BEGIN Provided records

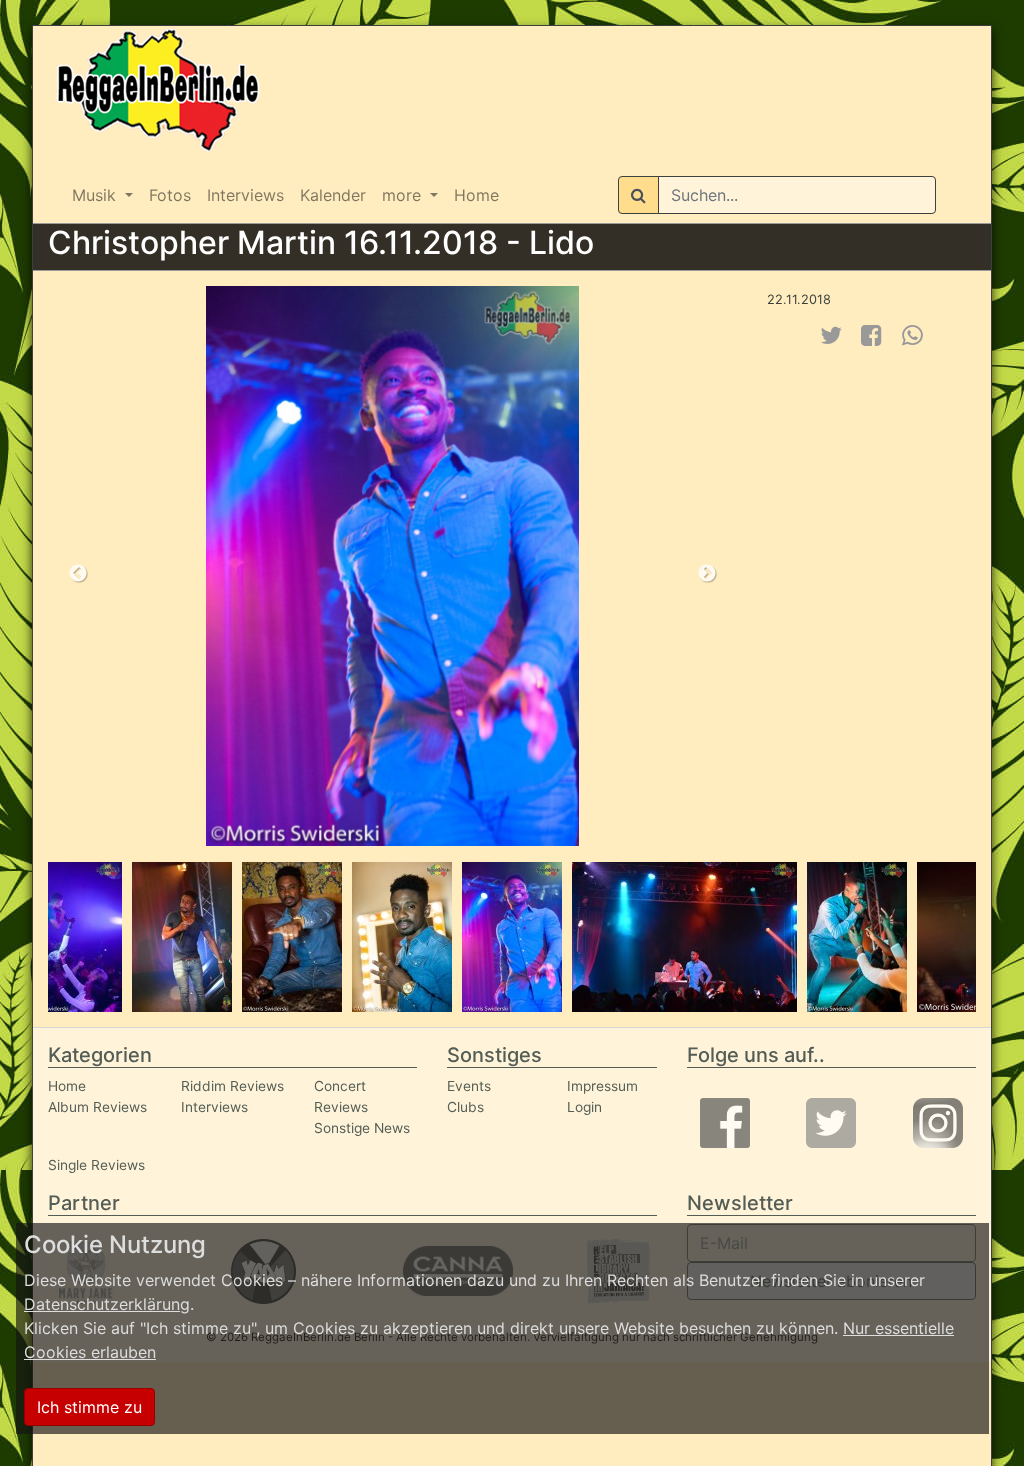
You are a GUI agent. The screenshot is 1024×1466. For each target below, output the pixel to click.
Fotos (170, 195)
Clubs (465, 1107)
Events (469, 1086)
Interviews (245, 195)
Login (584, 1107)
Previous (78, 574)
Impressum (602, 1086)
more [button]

END Provided records

- Brief:
Copy each entry exactly as written. Images should not appear in the copy.

- Task response:
You are a GUI agent. The screenshot is 1024×1466. For each target below, output the pixel to click.
Fotos (170, 195)
Clubs (465, 1107)
Events (469, 1086)
Interviews (245, 195)
Login (584, 1107)
Previous (78, 574)
Impressum (602, 1086)
more [button]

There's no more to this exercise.